Compared to hedge funds, banks’ restrictive covenants are tame. UK employment lawyer Philip Landau says big banks use a combination of non-compete clauses (specifying that you won’t work for a competitor), non-solicitation clauses (specifying that you won’t approach clients for a competing business), non-dealing clauses (specifying that you won’t have anything whatsoever to do with former clients), and clauses that ban you from soliciting former colleagues. Typically, they only last between three and six months. And they only apply to employees at vice president level and above. “They are all intended to restrict your freedom after you have left the bank,” notes Landau. He advises you check your employment contract before you sign, but if you want to work for a bank there’s not much you can do: these clauses are ubiquitous.

Restricted covenants are only part of the story, however. There are also notice periods. In London, banks’ notice periods are commonly three months, but French bank SocGen imposes a six month notice period to prevent people leaving. Headhunters say the French bank can be flexible: the full six months are only imposed if SocGen is being awkward.

The real fun, however, will come if banks in London shift trading staff to Frankfurt. In Germany, banking employees are governed by bizarre-seeming contracts stating that employees have a three month notice period starting from the nearest end of quarter. “If you resign on the 31st of December, you can start a new job on the first of April,” explains Tim Zühlke at Indigo headhunters in Frankfurt. “But if you resign on the 1st of January, you can’t start a new job until July [three months after the end of that quarter].” Candidates in Germany therefore have to time their resignations carefully and the Frankfurt labour market is far less fluid than London’s as a result.

Zühlke says some finance firms in Frankfurt take this a step further and impose six month notice periods from the nearest quarter’s end, making leaving a banking job in Germany even more onerous.

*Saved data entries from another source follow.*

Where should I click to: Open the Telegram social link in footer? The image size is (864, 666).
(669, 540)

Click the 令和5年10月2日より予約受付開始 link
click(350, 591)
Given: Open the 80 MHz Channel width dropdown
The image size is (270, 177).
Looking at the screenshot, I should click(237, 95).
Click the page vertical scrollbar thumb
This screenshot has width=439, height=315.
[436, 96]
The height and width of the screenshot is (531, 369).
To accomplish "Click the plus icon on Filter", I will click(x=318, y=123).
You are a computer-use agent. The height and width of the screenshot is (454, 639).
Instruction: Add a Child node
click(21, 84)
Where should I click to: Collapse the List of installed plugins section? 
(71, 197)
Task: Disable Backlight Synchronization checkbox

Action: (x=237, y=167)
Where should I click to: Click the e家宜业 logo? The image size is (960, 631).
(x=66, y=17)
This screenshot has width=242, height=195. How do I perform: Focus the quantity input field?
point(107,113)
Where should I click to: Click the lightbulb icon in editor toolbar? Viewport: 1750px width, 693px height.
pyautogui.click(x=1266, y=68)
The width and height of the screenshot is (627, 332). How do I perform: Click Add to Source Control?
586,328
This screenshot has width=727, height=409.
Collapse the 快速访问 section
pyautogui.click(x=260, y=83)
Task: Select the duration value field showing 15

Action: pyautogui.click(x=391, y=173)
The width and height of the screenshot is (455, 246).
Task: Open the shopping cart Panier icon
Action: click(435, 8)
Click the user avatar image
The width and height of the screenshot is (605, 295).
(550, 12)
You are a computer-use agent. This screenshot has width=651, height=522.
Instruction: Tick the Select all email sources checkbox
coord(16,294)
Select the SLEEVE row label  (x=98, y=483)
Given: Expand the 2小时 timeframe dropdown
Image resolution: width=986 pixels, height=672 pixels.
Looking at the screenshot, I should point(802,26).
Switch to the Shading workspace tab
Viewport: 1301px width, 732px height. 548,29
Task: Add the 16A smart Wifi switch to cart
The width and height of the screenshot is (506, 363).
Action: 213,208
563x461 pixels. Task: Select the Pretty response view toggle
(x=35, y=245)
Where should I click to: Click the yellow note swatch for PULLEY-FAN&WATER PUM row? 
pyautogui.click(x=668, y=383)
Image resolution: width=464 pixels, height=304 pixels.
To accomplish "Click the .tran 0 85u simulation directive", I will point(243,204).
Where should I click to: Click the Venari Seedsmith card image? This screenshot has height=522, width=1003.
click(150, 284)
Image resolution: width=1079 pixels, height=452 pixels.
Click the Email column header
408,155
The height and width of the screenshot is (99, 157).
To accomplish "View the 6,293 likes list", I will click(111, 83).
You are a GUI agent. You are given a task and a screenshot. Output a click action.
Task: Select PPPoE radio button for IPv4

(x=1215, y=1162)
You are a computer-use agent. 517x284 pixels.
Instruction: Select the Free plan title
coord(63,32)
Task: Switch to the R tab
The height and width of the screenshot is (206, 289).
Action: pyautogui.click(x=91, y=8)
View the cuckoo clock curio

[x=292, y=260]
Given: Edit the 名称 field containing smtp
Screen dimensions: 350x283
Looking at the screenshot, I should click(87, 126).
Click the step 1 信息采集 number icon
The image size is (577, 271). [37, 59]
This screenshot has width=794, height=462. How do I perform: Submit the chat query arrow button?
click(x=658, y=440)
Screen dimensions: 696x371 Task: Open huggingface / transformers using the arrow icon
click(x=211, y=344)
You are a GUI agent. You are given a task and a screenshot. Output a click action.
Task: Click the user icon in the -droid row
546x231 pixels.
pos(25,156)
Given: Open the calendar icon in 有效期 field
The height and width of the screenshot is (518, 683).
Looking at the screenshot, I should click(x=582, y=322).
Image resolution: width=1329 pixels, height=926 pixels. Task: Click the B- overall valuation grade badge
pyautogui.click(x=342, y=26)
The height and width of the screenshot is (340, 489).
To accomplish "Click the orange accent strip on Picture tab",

Deutsche Bank has one of the most punitive arrangements for its German employees. At Deutsche in Frankfurt, people are governed by clauses stating that they can only leave three months after the end of the first quarter, or  – if they resign after the first quarter’s over – that they have to wait until the end of the full year. “If you resign from Deutsche Bank before April, you’ll only be able to start somewhere else in July – even if you resign in January,” says Zühlke. “But if you resign on the first of May, you won’t be able to start elsewhere until January the following year.”

The contracts are one reason Deutsche’s Frankfurt office won’t be seeing any further staff departures this year, despite last year’s absent performance bonuses.  If banks like Goldman Sachs move trading staff to Frankfurt, Zühlke says they’ll need to do something similar: “You need to have these contracts to keep hold of staff here.”

If your finance job moves to Frankfurt post-Brexit, you might want to choose your employer carefully: it’s likely you’ll be a lot more locked into your finance job than you were in London.